Writer Richard Bachynsky Hoover, director George Mendeluk.and financier Ian Ihnatowycz, who backed the development of the film, are all Canadians, whose parents escaped from the Ukraine. Like another Canadian film maker, Atom Egoyan, whose 2002 film “Ararat” told the story of the Turkish genocide wrought on Agoyan’s Armenian ancestors, this is a film which acknowledges and celebrates the film makers’ history and culture and the suppression of same and aspires to share it with the English speaking world. Egoyan’s film, which is well worth seeing by the way, adopted an oblique and multi-faceted approach to his subject. “Bitter Harvest” uses a more classic narrative approach, focussing on the story of two young lovers Yuri (Max Irons) and Natalka (Samantha Banks).

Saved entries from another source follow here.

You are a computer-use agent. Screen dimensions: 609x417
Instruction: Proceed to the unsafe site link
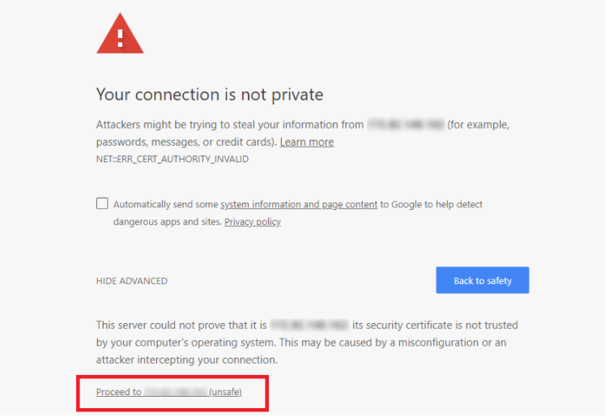pos(169,392)
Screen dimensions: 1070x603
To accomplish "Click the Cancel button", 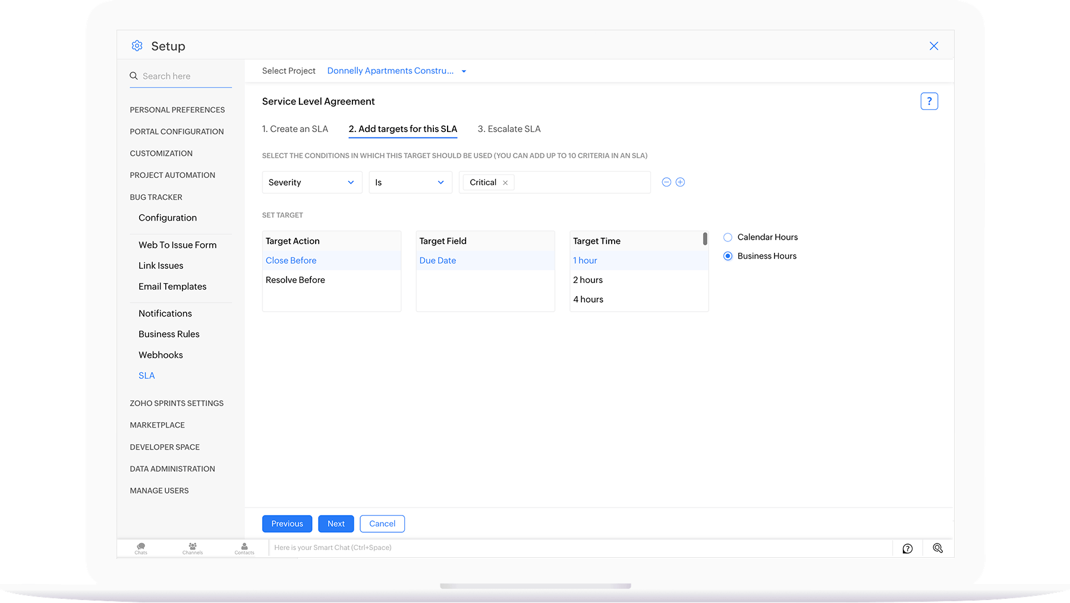I will point(382,524).

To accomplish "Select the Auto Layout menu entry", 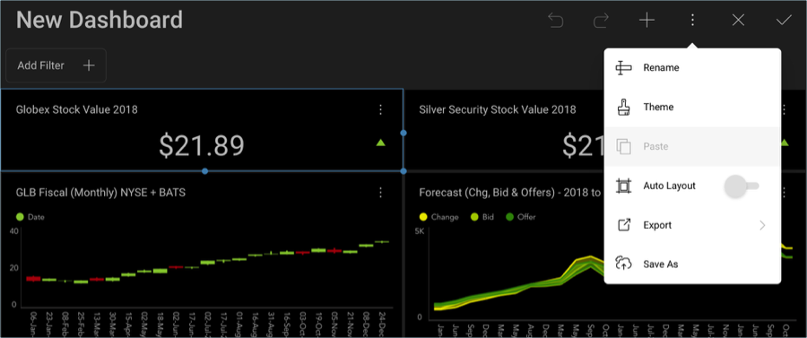I will (x=693, y=186).
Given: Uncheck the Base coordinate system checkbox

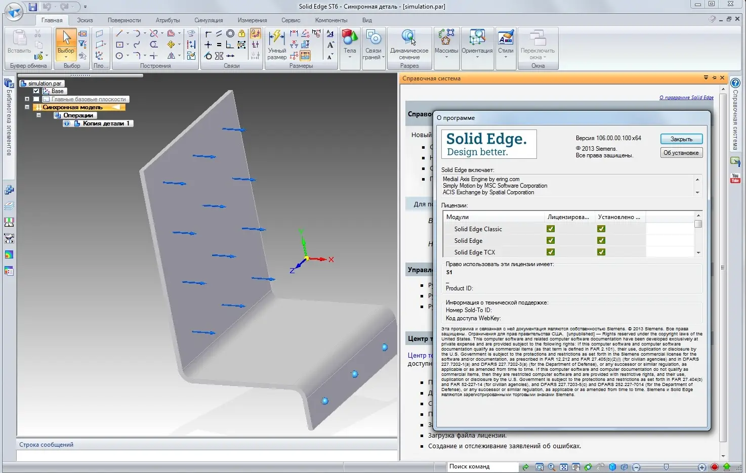Looking at the screenshot, I should [x=36, y=91].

Yuri and Natalka’s peaceful life in their traditional village is disrupted by the arrival of the Bolshevik soldiers, led by the brutal Sergei (Tamer Hassan). Under Stalin’s instructions the Bolsheviks systematically confiscate the villagers’ land and send the harvest to Russia, leaving the Ukrainians to starve. Yuri travels to Kiev and joins his friend Mykola (Aneurin Barnard) in the resistance movement, is arrested, tortured and eventually escapes to find his way back to his devastated village and Natalka.

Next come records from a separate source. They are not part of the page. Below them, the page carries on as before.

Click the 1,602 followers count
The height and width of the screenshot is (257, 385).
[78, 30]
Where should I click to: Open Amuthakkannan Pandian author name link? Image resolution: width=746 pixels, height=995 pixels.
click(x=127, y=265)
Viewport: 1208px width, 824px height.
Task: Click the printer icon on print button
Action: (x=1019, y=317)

The film does succeed in its intention of telling us something about both Ukrainian culture and the horror of the “Holodomor,” which is enlightening from a historical point of view. It appears to be aspiring however to the epic quality of a story like “Doctor Zhivago” and that is indeed the sort of treatment the material cries out for. Menduluk has even gone on record as saying his model for the role of Yuri was Omar Sharif. But sadly it falls way short of that ambition. The script fails to even approach the epic sweep and complexity of Boris Pasternak’s novel and Robert Bolt’s screenplay – indeed some of the dialogue verges dangerously on the banal – while not only does Menduluk lack the flair and experience of David Lean; he also lacks the budget to emulate his model. For example, although much of the movie was filmed in the Ukraine itself, no real sense of the country leaps off the screen, while the resolution of the story is somewhat rushed and unsatisfying.

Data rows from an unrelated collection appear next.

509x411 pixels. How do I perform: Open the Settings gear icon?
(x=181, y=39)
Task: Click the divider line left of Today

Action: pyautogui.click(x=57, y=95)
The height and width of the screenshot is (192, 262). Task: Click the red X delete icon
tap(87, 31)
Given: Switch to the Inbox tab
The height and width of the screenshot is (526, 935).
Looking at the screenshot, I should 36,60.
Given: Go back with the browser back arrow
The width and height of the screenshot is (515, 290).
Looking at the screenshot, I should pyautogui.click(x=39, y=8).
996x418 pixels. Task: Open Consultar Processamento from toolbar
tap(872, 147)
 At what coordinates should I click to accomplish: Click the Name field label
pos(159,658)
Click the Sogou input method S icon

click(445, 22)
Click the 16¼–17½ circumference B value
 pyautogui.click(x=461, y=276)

Irons as the film’s hero engages us up to a point but the predictability of the love story doesn’t allow either him or Banks, who showed what a good actress she is as Éponine in “Les Miserables”, much in the way of opportunity to stretch their acting muscles and find any depth to their characters. Barnard makes an impression as Mykola and Terence Stamp, also making his mark in a somewhat underwritten role as Yuri’s warrior grandfather Ivan, shows he can still wield a sabre to good effect half a century after doing so in a different context in “Far From the Madding Crowd”. Though when he finally gets to duel with the villainous Sergei, the director frustratingly fails to finish the scene satisfactorily and we never find out his fate.
The ambition and intention of this film deserves to be applauded. It is however disappointing in its achievement.